→ Text for analysis:
Section 3.               Act of Secured Debtholders. The Administrative Agent and the Collateral Agent are irrevocably authorized to deliver to the Collateral Trustee the Act of Secured Debtholders and to take all actions necessary or desirable to effect the amendment to the Collateral Trust Agreement and the Security Agreement described in the Act of Secured Debtholders.

 

Section 4.               Representations and Warranties. The Borrower represents and warrants to the Agents and the Lenders that:

 

(a)           The representations and warranties of the Borrower and each other Loan Party contained in Article V of the Credit Agreement or any other Loan Document, or which are contained in any document furnished at any time under or in connection herewith or therewith, shall be true and correct in all material respects on and as of the date of this Amendment, except to the extent that such representations and warranties specifically refer to an earlier date, in which case they shall be true and correct in all material respects as of such earlier date (provided, that representations and warranties which have Material Adverse Effect qualifiers shall be true and correct in all respects to the extent such Material Adverse Effect qualifier is applicable thereto), and except that for purposes of this clause, the representations and warranties contained in clauses (a) and (b) of Section 5.5 of the Credit Agreement shall be deemed to refer to the most recent statements furnished pursuant to clauses (a) and (b), respectively, of Section 6.1 of the Credit Agreement;

 

(b)           (i) this Amendment has been duly executed and delivered by each Loan Party that is party thereto, (ii) this Amendment constitutes a legal, valid and binding obligation of such Loan Party, enforceable against such Loan Party in accordance with its terms, except as enforceability may be limited by applicable bankruptcy, insolvency, reorganization or similar laws affecting creditors’ rights generally and by general principles of equity, whether such enforceability is considered in a proceeding at law or in equity, and (iii) the execution, delivery and performance by each Loan Party of this Amendment have been duly authorized by all necessary corporate or other organizational action, and do not and will not (a) contravene the terms of any of such Person’s Organization Documents; (b) conflict with or result in any breach or contravention of, or the creation of any Lien under, or require any payment to be made under (i) any Contractual Obligation to which such Person is a party or

 

2



 

affecting such Person or the properties of such Person or any of its Subsidiaries, where such Contractual Obligation (x) evidences Indebtedness of the Borrower or any of its Subsidiaries or (y) is identified in the exhibit list from time to time in filings made by the Borrower with the SEC as material to the Borrower, or (ii) any order, injunction, writ or decree of any Governmental Authority or any arbitral award to which such Person or its property is subject that could reasonably be expected to have a Material Adverse Effect; (c) violate any Law that could reasonably be expected to have a Material Adverse Effect; or (d) result in the creation of any Lien other than a Permitted Lien; and

 

(c)           as of the date of this Amendment, no Default or Event of Default has occurred and is continuing.

→ What to work on:
[1] In the amendment excerpt, which four things does the Borrower say the execution, delivery and performance of this Amendment by each Loan Party do not and will not do?
[2] Answer these questions from the amendment excerpt:
(a) Which parties are irrevocably authorized to deliver the Act of Secured Debtholders to the Collateral Trustee?
(b) To whom does the Borrower make its representations and warranties?
(c) According to clause (c), what has not occurred and is not continuing as of the date of this Amendment?
The data that comes next has no connection to the amendment excerpt.

→ Provided data:
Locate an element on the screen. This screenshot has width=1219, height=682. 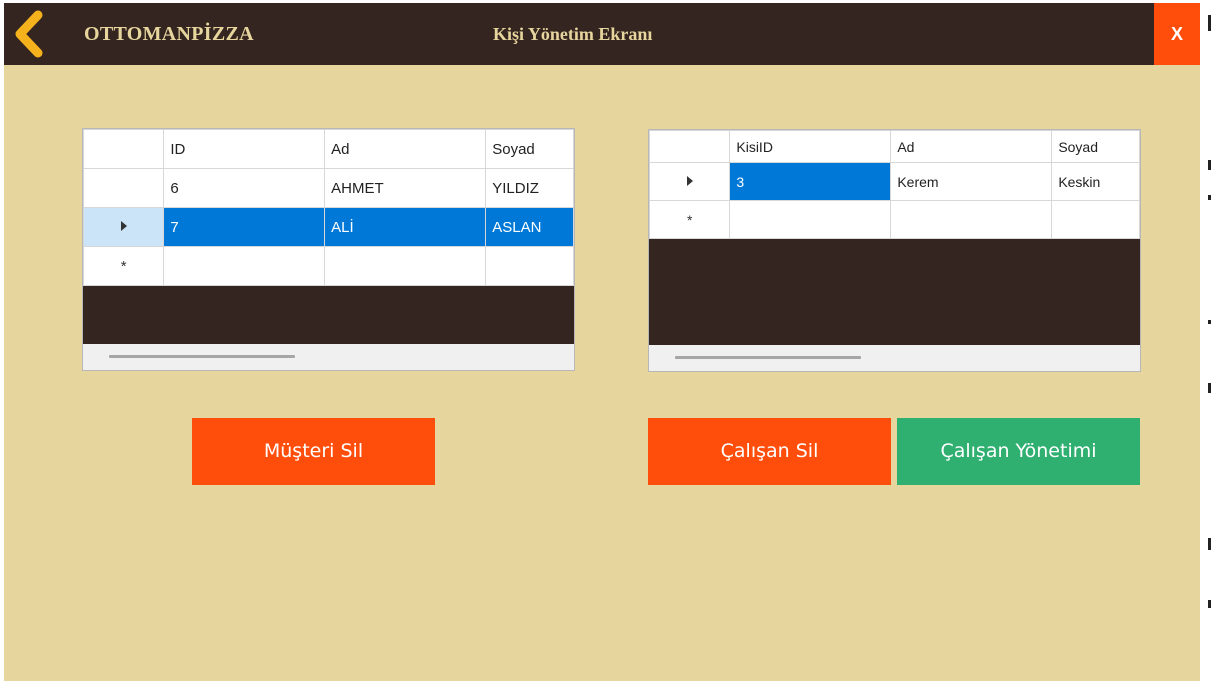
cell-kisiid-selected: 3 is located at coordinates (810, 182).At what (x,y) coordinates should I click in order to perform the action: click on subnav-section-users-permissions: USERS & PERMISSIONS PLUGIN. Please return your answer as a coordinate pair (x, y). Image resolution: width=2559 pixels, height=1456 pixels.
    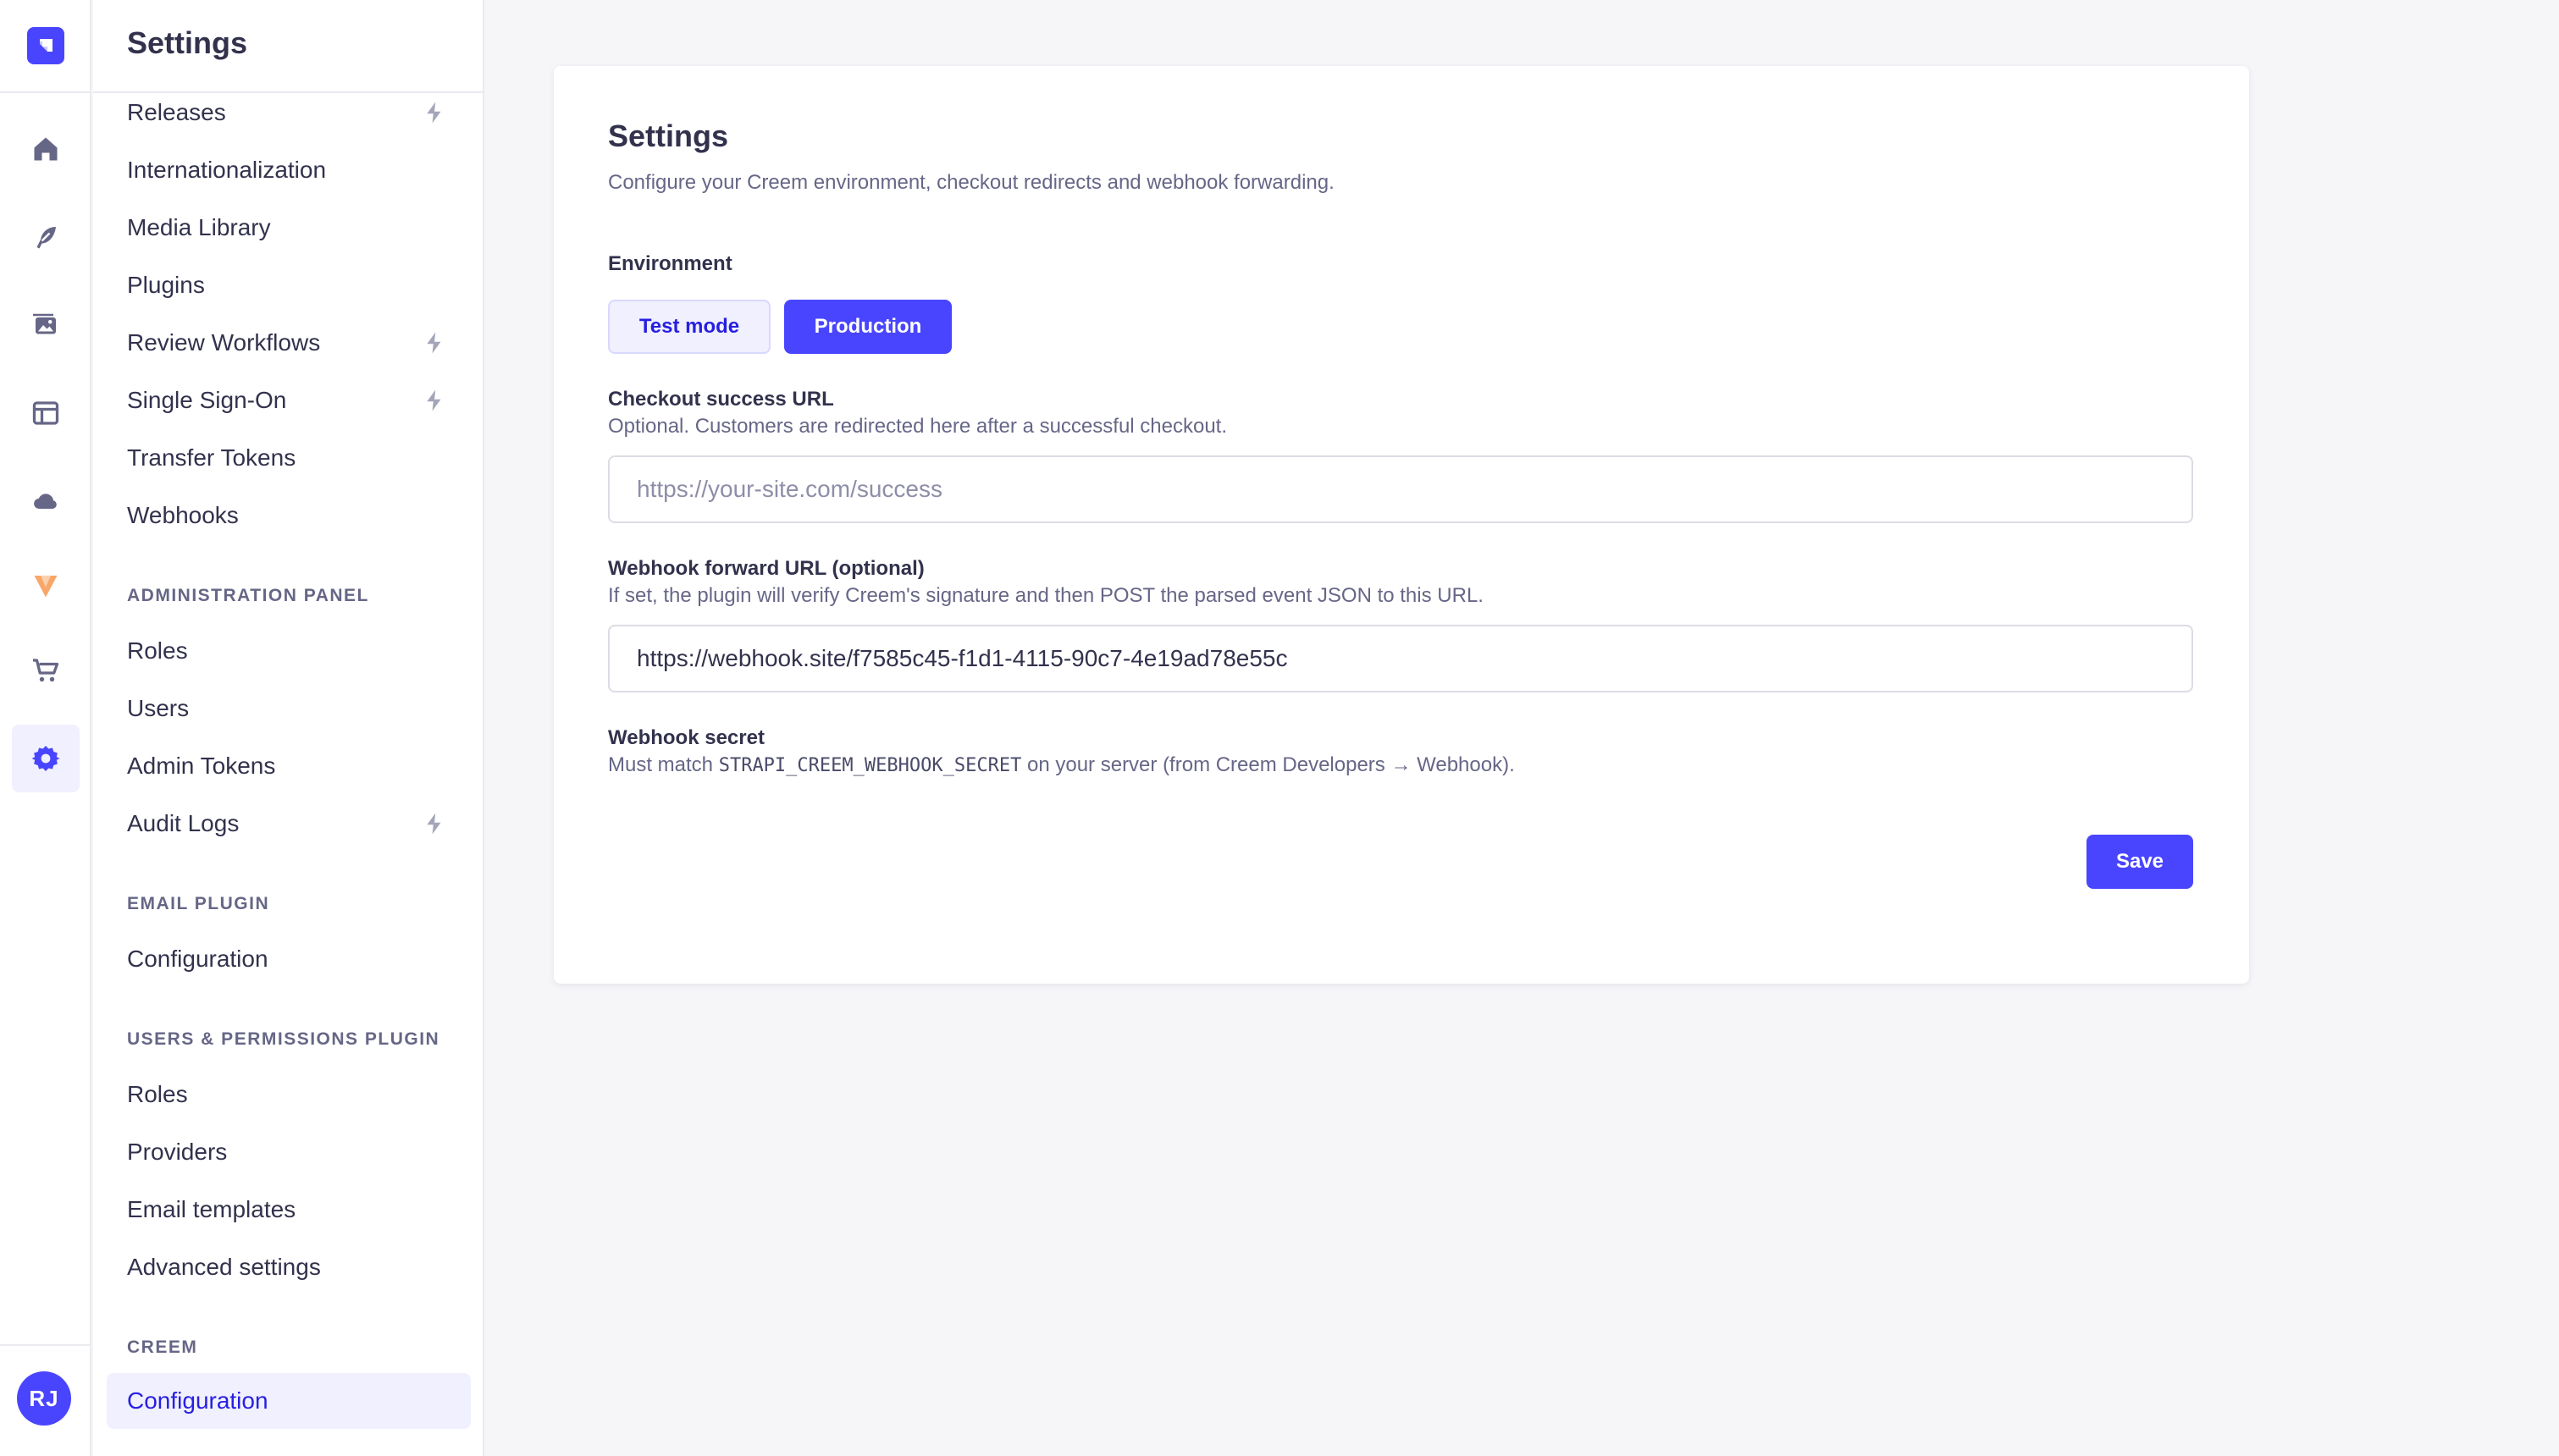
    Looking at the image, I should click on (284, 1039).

→ Solutions below:
[1]
1. Contravene the terms of any of such Person's Organization Documents.
2. Conflict with or result in any breach or contravention of, or the creation of any Lien under, or require any payment to be made under, (i) any Contractual Obligation to which such Person is a party or affecting such Person or the properties of such Person or any of its Subsidiaries, where that Contractual Obligation (x) evidences Indebtedness of the Borrower or any of its Subsidiaries or (y) is identified as material to the Borrower in the exhibit list in the Borrower's SEC filings, or (ii) any order, injunction, writ or decree of any Governmental Authority or any arbitral award to which such Person or its property is subject that could reasonably be expected to have a Material Adverse Effect.
3. Violate any Law that could reasonably be expected to have a Material Adverse Effect.
4. Result in the creation of any Lien other than a Permitted Lien.

[2]
(a) The Administrative Agent and the Collateral Agent.
(b) The Agents and the Lenders.
(c) No Default or Event of Default.